Presidente entre 2005 y 2010 y nuevamente entre 2015 y 2020, Vázquez entregó la banda presidencial hace diez años a su compañero de partido José Mujica y, el 1 de marzo de este año, al actual presidente, Luis Lacalle Pou, líder del Partido Nacional.

Reconocido por todo el espectro político por su estilo moderado y afable, Vázquez se convirtió en 1990 en un inesperado ganador de la elección para alcalde de Montevideo. Aquello propulsó su carrera política, en la que el fútbol (fue presidente de un club pequeño, Progreso) y la medicina influyeron profundamente.

«Ejercer la política con responsabilidad es también hacer medicina en la sociedad», dijo días atrás en una aparición televisiva en el programa «El Legado» en la televisión uruguaya.

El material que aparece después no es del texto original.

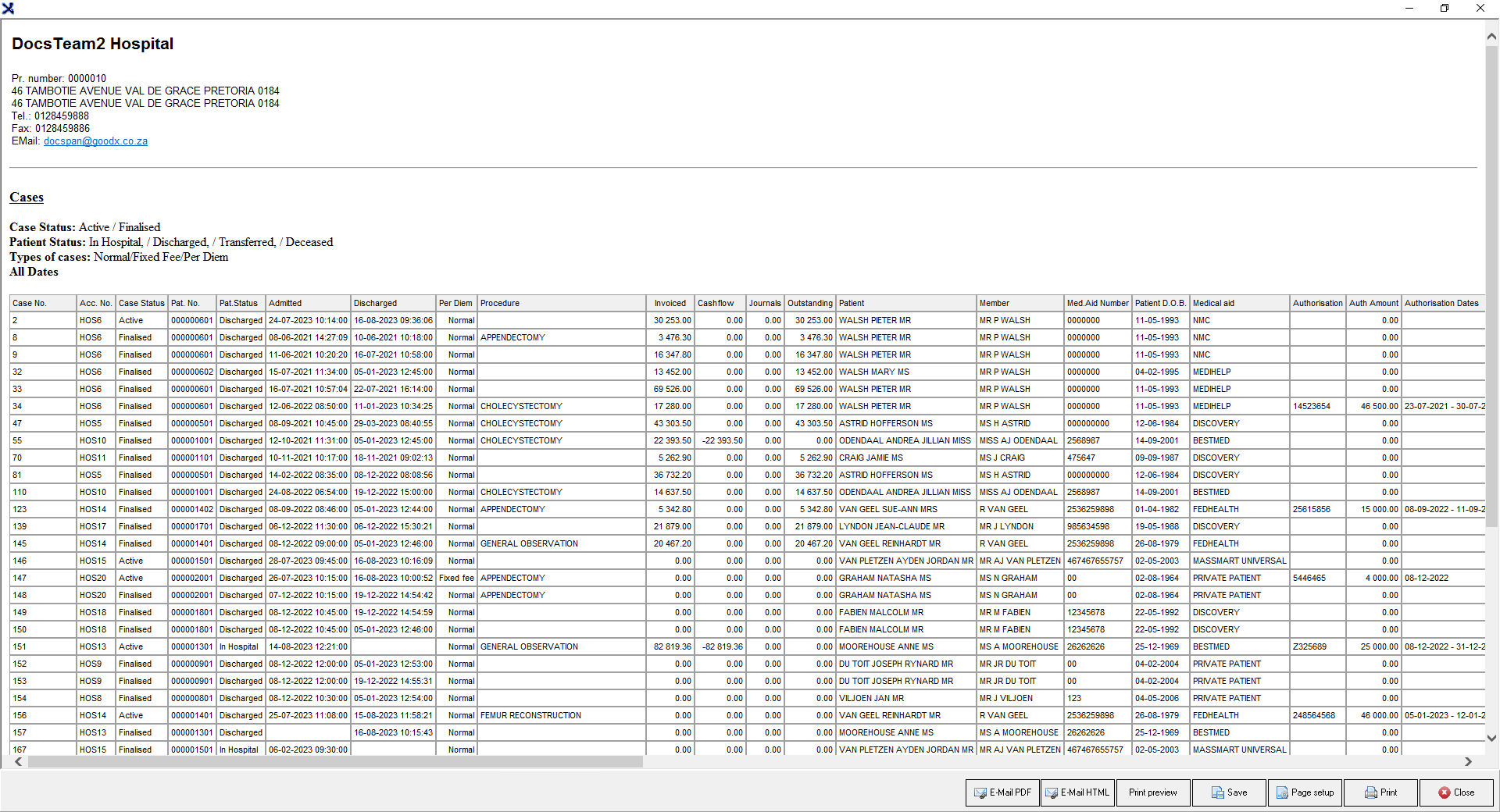
Task: Click the horizontal scrollbar thumb
Action: [334, 762]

Debido a la pandemia de covid-19, la familia Vázquez decidió no realizar velatorio. «Sus hijos y nietos lo despediremos en una ceremonia reservada e íntima», señaló en un comunicado.

«Exhortamos a la población a acompañarnos estos actos desde sus hogares a través de las cobertura periodística», añadió la familia, que pide que aquellos que quieran saludar al cortejo fúnebre lo hagan «desde las aceras, evitando aglomeraciones, manteniendo distanciamiento físico, usando tapabocas y extremando todas las medidas sanitarias dispuestas por las autoridades competentes».

Por la noche, la despedida a Vázquez incluye la convocatoria a que desde los hogares suena la canción «Defender la alegría» del poeta uruguayo Mario Benedetti, interpretada por Joan Manuel Serrat (Joan Manuel Serrat – Defensa de la alegria – Chile 1990 – reeditado y equalizado), y cinco minutos de aplausos.